Após a divisão, devem ser conservados pelo menos 5 pseudobolbos ligados em cada touceira. Antes da divisão, a água deve ser reduzida para manter o solo ligeiramente seco. Após a divisão, as plantas devem ser replantadas utilizando solo franco-arenoso rico em húmus.
A profundidade de plantação deve ser tal que os pseudobolbos fiquem apenas enterrados. Deixar uma borda de 2 cm na borda do vaso, cobrir com musgo ou cascalho fino e depois regar abundantemente.
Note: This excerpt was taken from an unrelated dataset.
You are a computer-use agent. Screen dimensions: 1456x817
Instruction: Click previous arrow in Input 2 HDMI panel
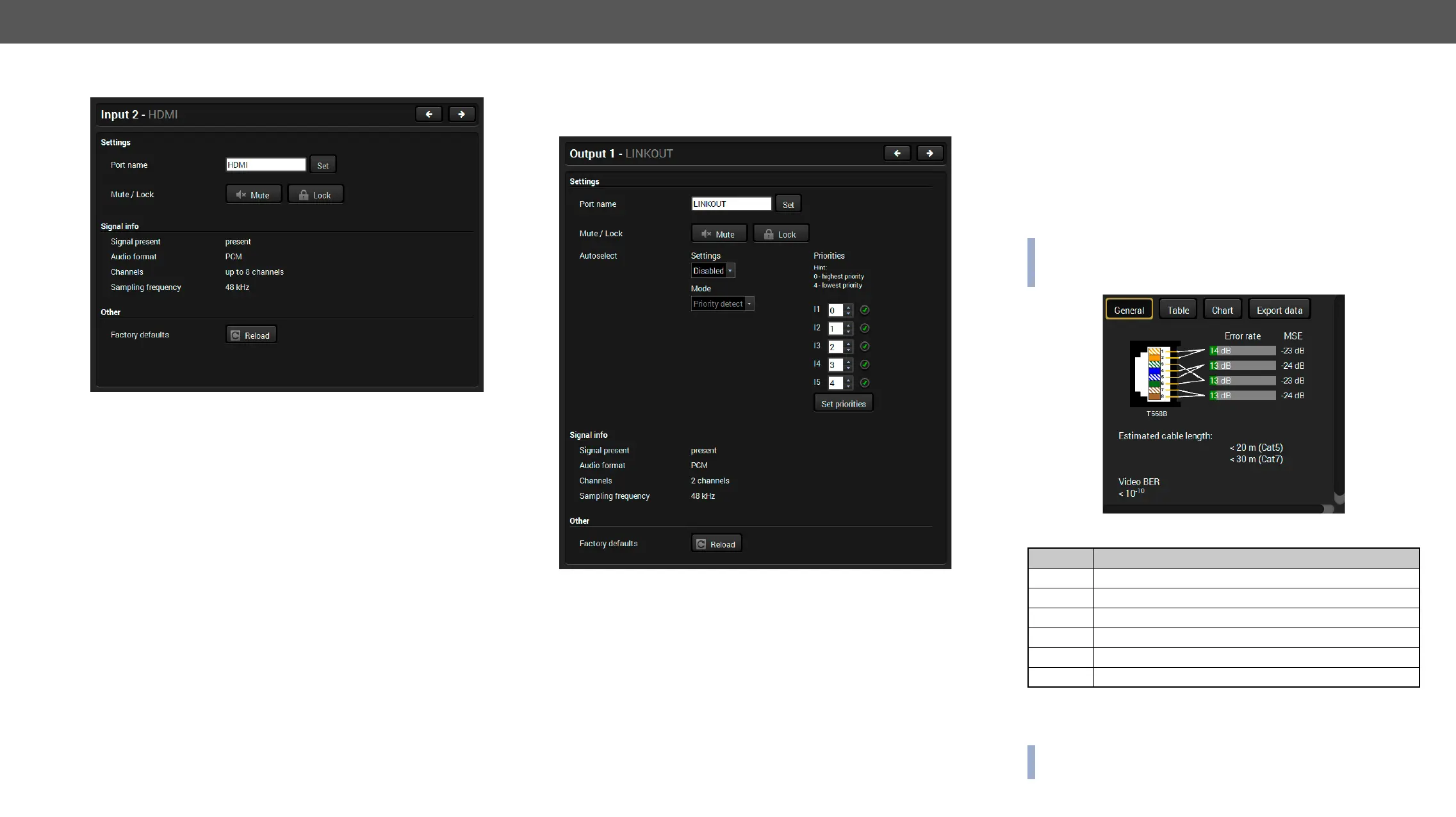click(429, 114)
Colocar o vaso num local à sombra durante 10-15 dias, manter o solo húmido, reduzir gradualmente a rega e proceder à manutenção regular.
O abrigo para orquídeas ou estufa deve ser orientado de costas para o oeste e de frente para o leste. O ideal é que a direção sudeste seja aberta e a oeste seja protegida por um muro alto ou por árvores de grande porte. Esta disposição permite a entrada do sol da manhã mas bloqueia o sol intenso da tarde.
O ambiente circundante deve estar limpo, com um certo nível de humidade. É importante assegurar uma boa ventilação, exposição ao orvalho, sombra do sol intenso e evitar o fumo.
Se for construído num telhado ou numa varanda, para além do sombreamento a partir de cima, as cortinas devem ser penduradas no lado noroeste para evitar que o sol poente queime as folhas à tarde.
A melhor altura para mudar de vaso é geralmente na primavera, entre março e abril, ou no outono, entre outubro e novembro. São preferíveis os vasos com uma abertura mais pequena, uma base mais profunda e orifícios de drenagem maiores.
As plântulas selvagens recém-escavadas nas montanhas devem ser inicialmente plantadas em vasos de barro, uma vez que permitem uma melhor evaporação da humidade e circulação do ar, facilitando o crescimento das raízes. Após 2-3 anos, podem ser transferidas para vasos de barro mais finos ou vasos de porcelana.
Durante o período de pico de crescimento da orquídea no verão, se lhe faltar água, o seu crescimento é atrofiado. As orquídeas preferem condições 80% secas e 20% húmidas. A rega deve ser abundante quando o solo está seco e reduzida quando está húmido. O número de regas deve ser ajustado em função do meio de envasamento utilizado.
O estrume de quinta é um excelente fertilizante orgânico, mas deve ser decomposto durante pelo menos um ano antes de ser utilizado. Este fertilizante pode ser diluído 10-20 vezes com água antes da aplicação.
Quando se utilizam fertilizantes químicos, é crucial manter um equilíbrio entre o azoto, o fósforo e o potássio e controlar os níveis de concentração.
No caso das orquídeas destinadas à estética das folhas, devem ser evitados os adubos azotados e os que contêm manganês ou magnésio, pois aumentam a síntese de clorofila.
Para as orquídeas florais, especialmente as criadas para pétalas maiores, um ligeiro aumento do fertilizante azotado é benéfico.